Skeeters, extra innings, the ER, and Mexican food
Shohei reached base safely nine times in last night's game. Incredible.
I've been down here in greater Palm Springs for almost a week now, and it's been basically fine. I mean, the mosquitos are sure happy, they have a whole new buffet with me here. No mitigating actions seem to help dissuade them from my sweet, juicy A-pos. Which is a convoluted way of saying, "my feet itch."
Yesterday was my dad's 83rd birthday, and though we celebrated it the day before by driving over to LA to have an evening with my sister, bro-in-law, and nephew, he spent the day itself in the emergency room. As Marty put it, that wasn't on our collective bingo card for the day.

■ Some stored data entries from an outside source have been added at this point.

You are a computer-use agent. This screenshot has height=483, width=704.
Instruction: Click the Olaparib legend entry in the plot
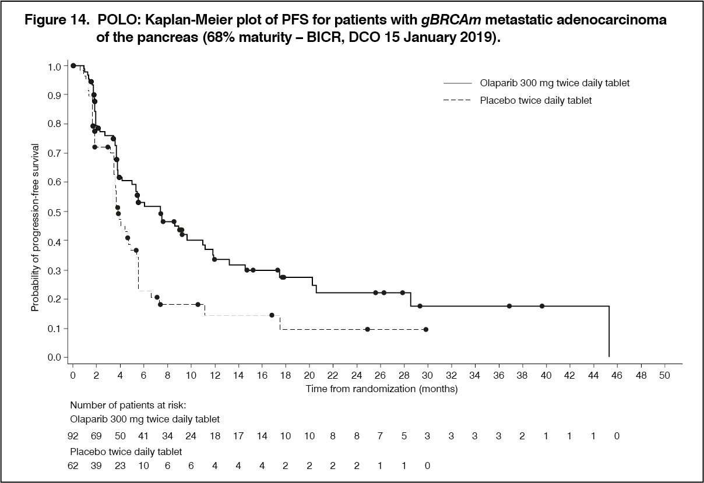click(537, 83)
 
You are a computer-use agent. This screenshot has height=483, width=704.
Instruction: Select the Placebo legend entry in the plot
click(518, 101)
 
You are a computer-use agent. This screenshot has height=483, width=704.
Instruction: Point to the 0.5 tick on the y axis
click(66, 211)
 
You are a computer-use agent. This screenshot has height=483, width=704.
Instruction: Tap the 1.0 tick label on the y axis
click(54, 66)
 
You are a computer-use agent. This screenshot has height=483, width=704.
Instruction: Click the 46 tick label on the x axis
click(617, 375)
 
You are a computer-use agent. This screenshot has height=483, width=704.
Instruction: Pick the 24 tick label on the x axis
click(357, 375)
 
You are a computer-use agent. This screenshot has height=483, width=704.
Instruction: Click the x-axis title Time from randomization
click(382, 389)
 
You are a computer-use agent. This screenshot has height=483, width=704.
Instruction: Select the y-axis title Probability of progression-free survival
click(35, 227)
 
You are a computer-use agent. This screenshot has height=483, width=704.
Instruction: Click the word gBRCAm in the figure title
click(451, 20)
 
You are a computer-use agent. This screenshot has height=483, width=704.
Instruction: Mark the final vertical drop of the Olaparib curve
click(609, 331)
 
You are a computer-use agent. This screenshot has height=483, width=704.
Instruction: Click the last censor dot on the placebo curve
click(426, 329)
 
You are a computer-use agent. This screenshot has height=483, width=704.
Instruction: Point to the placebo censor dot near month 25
click(367, 329)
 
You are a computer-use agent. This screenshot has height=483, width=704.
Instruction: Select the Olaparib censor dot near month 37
click(509, 306)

He's fine. There was an issue with vertigo that was concerning and in the end the docs gave him some dramamine and he's doing better. I used the time Dad & Marty were waiting around at the ER to visit my friend Mark, a newly-transplanted Seattleite to the area, and gape in awe at the house he bought that he decided was a massive fixer-upper and wonder at the expense of all the renovations he's planning. More power to you, Mark! Gotta make it your own. We got caught up a bit over lunch at a nice Mexican restaurant with a big outdoor patio before I made my way back to Dad & Marty's in time for the first pitch of World Series Game 3.
What a wild one that was.
The longest game in World Series history, the eventual 6-5 Dodger victory took nearly seven hours to play. It was the second 18-inning World Series game at Dodger Stadium this century. And boy, did it have drama. Great feats! Brain farts! Good umpiring! Not-so-good umpiring! Outstanding defensive plays! Lousy defensive plays! Future Hall of Famers pitching! Why-is-that-guy-even-on-the-roster types pitching! Celebrities in the stands! Marlins guy looking at his phone! Ridiculous managerial challenges! One sensible managerial challenge! Four intentional walks to one guy! (Well, five, really.) It had a lot going on, and by the end my friend Dave and I were musing about suspended-game potentials and crazy what-ifs on BlueSky in between my posting bits of #SmoltzWisdom, words of insight uttered on the air by Fox Sports commentator John Smoltz during the game.
Those bullpens are totally spent, so both teams better hope for complete-game-level performances out of their starters tonight.